Australian Lending (Aug10) – Welcome to Easter Island
The RBA released its monetary aggregates data for August yesterday (here). Growth in money supply as measured by M3 continues its soft shoe shuffle:
It’s the housing sector that continues to support debt growth, though lending to business has stabilised and the government is doing its bit for Queen and country:
Zooming in on growth in housing sector debt, we can see that it is at historically low growth rates.
Which brings us to the Chart of the Day – it takes a look at lending by sector as a proportion of the total. From 1990, the housing sector has risen from 20% of total lending to more like 55% currently.
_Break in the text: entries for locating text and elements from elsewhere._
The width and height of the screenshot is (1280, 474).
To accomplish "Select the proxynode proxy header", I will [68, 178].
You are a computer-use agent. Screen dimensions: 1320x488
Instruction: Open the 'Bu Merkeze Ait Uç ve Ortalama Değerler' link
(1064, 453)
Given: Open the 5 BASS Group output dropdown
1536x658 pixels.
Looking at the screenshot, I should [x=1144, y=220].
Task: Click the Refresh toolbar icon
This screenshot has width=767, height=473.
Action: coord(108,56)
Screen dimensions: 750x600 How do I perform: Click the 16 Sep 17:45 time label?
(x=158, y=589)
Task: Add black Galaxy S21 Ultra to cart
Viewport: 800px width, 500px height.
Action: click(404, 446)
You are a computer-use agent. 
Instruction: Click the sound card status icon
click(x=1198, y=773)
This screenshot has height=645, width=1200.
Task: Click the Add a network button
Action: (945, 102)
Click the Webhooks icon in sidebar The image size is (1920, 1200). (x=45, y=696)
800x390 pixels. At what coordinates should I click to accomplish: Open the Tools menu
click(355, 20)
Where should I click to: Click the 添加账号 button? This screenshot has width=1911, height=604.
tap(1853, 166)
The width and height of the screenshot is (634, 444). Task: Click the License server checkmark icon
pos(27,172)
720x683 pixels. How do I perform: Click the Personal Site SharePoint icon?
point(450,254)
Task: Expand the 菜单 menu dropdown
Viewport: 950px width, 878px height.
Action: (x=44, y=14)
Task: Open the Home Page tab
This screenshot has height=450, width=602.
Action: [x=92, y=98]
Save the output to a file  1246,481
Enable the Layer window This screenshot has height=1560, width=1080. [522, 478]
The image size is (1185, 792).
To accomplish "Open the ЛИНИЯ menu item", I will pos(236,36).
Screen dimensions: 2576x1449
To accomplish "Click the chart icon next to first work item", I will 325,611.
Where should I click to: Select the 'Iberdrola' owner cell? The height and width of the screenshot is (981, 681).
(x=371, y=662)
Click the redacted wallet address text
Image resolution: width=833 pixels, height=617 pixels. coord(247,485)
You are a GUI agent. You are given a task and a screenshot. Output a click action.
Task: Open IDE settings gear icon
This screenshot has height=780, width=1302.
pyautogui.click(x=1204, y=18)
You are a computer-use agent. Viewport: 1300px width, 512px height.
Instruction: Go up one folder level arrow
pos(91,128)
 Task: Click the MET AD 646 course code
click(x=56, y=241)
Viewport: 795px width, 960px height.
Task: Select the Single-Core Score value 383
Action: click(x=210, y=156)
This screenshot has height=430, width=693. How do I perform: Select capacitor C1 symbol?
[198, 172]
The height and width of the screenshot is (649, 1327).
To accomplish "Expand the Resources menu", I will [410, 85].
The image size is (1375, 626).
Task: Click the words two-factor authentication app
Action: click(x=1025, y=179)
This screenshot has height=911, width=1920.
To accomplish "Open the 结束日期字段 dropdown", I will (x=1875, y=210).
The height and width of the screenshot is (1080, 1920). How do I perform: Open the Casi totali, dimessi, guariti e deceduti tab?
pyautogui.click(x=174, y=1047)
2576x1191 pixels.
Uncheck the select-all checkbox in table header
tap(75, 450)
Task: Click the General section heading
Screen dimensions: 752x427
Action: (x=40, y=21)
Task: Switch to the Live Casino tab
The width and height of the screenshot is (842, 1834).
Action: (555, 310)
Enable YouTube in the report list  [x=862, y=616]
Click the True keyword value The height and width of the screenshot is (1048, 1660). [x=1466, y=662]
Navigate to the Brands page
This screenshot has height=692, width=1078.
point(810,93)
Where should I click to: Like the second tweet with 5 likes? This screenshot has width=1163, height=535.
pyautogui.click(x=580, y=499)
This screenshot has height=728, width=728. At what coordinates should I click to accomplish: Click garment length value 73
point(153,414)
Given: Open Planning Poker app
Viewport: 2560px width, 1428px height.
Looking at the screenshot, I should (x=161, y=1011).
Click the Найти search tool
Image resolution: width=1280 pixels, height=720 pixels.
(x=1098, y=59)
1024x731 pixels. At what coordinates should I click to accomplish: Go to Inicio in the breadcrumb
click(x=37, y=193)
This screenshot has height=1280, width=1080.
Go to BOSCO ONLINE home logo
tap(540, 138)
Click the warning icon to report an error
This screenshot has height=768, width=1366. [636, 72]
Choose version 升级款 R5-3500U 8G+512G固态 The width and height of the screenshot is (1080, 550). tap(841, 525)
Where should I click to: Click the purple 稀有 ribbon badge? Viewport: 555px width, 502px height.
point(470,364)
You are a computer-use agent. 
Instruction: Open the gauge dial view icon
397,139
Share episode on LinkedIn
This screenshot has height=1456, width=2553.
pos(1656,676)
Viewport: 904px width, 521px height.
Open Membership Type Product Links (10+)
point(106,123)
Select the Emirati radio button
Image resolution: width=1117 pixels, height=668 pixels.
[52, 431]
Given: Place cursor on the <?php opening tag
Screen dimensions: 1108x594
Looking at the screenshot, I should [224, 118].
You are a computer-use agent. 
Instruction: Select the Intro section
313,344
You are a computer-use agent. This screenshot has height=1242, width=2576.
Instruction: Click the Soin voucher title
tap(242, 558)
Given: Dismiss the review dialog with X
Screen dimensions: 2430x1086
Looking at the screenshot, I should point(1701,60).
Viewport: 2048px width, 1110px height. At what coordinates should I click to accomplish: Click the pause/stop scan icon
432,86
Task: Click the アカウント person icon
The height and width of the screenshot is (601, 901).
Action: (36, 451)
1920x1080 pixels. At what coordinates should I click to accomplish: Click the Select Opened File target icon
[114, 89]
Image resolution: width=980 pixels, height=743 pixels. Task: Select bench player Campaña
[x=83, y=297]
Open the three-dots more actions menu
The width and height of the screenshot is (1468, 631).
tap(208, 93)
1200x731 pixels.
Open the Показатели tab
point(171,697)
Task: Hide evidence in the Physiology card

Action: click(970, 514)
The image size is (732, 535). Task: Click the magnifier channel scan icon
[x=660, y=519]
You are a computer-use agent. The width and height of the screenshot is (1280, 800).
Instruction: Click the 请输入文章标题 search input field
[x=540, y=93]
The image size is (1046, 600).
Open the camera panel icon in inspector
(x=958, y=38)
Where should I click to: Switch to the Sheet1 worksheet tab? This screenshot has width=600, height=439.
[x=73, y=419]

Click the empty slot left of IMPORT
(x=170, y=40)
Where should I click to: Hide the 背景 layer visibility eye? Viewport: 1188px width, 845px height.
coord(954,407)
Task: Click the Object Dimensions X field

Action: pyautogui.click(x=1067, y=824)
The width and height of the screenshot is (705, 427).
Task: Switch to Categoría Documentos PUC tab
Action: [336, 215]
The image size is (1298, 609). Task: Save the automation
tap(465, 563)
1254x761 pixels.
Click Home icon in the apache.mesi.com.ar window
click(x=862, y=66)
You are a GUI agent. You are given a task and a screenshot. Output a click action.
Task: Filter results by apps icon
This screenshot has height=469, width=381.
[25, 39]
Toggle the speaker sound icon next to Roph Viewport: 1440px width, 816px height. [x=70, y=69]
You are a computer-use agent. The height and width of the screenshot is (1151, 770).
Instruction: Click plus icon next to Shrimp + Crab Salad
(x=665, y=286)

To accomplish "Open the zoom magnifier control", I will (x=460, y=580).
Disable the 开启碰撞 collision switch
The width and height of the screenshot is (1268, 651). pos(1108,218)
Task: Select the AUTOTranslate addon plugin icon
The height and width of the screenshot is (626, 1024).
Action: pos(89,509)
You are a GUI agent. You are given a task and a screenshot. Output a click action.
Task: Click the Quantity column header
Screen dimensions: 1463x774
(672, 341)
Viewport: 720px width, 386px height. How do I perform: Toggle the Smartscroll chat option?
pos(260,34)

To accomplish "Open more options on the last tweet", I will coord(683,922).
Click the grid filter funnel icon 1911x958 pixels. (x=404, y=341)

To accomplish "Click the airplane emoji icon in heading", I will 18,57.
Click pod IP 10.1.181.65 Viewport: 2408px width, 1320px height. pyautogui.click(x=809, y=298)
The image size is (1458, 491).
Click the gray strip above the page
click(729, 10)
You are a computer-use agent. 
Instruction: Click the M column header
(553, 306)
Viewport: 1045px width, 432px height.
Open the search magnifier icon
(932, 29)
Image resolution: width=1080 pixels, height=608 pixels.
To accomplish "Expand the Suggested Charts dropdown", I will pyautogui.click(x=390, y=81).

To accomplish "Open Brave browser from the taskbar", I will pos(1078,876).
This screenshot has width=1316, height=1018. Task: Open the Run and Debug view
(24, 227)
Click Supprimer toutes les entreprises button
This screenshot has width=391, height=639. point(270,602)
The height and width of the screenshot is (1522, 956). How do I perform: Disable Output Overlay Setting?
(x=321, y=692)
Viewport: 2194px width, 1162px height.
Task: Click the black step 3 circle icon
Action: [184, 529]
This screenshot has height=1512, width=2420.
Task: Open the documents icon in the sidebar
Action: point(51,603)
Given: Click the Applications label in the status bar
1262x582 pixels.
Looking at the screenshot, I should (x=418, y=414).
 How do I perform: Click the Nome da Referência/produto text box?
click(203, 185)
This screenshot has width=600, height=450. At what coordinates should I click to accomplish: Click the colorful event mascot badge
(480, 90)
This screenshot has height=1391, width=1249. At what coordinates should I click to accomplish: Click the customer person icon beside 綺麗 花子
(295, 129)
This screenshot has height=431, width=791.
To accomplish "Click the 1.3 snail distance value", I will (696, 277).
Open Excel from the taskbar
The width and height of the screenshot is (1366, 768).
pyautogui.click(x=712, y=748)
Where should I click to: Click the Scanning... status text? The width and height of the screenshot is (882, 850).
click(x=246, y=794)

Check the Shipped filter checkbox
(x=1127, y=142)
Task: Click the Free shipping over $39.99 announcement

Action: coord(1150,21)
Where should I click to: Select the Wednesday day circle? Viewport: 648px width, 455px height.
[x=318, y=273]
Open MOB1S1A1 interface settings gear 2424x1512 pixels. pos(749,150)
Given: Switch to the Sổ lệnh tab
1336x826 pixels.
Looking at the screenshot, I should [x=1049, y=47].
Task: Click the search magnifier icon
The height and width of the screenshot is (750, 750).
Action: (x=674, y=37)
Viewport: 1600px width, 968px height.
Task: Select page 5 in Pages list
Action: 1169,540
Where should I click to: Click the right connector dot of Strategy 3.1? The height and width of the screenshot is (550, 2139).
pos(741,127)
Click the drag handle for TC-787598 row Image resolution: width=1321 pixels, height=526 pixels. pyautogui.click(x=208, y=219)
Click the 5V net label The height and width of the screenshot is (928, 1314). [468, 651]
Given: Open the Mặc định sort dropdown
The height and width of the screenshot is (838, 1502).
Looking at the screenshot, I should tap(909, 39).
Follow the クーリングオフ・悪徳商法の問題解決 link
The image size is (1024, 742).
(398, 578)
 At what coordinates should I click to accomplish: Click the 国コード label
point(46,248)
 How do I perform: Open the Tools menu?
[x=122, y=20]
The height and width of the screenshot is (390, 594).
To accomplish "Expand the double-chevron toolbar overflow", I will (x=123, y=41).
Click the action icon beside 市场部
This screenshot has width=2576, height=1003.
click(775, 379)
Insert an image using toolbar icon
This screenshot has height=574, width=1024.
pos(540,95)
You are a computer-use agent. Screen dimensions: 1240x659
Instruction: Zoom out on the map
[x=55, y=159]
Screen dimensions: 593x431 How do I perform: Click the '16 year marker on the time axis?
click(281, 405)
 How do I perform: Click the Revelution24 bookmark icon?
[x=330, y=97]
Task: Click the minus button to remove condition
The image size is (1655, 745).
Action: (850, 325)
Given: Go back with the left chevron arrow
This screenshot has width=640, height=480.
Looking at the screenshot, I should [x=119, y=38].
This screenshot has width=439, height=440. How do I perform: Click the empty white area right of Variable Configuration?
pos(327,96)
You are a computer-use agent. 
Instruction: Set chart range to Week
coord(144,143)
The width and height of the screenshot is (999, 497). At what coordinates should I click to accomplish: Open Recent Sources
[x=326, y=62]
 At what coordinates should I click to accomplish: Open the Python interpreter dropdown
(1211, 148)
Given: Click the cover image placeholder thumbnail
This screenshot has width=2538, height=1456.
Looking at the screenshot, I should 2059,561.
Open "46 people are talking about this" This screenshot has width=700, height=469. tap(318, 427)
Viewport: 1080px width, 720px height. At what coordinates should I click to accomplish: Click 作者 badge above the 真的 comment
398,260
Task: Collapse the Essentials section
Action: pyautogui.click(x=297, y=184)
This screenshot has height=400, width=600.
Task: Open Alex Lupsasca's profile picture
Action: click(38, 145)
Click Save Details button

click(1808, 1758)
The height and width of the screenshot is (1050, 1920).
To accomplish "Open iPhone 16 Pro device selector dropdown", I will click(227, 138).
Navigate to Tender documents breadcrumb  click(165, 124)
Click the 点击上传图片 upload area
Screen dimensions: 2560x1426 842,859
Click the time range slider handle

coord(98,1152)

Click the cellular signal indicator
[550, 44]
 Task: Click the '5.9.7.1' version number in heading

Now it could well be argued that the business sector went through a property fuelled credit binge of its own that imploded in 1990, and hence the initial decline in its percentage was something akin to ‘normalising’. But still, with the likes of Centro, Allco and Babcock et al doing some seriously heavy lifting more recently, don’t think we can argue that the housing sector was alone in enjoying the credit boom.
So what does it mean? While the housing sector has been shown to be the engine room of a developed economy – given its multiplier effect on consumption that makes up ~70% of GDP – making more houses doesn’t really add to the productive capacity of an economy. If the villagers spend all their time carving huge stone heads to put in their living rooms, then who is left to tend the crops? This trend goes a long way to explaining why GDP growth has failed to keep up with house price growth – or more simply why our incomes haven’t kept pace with mortgages.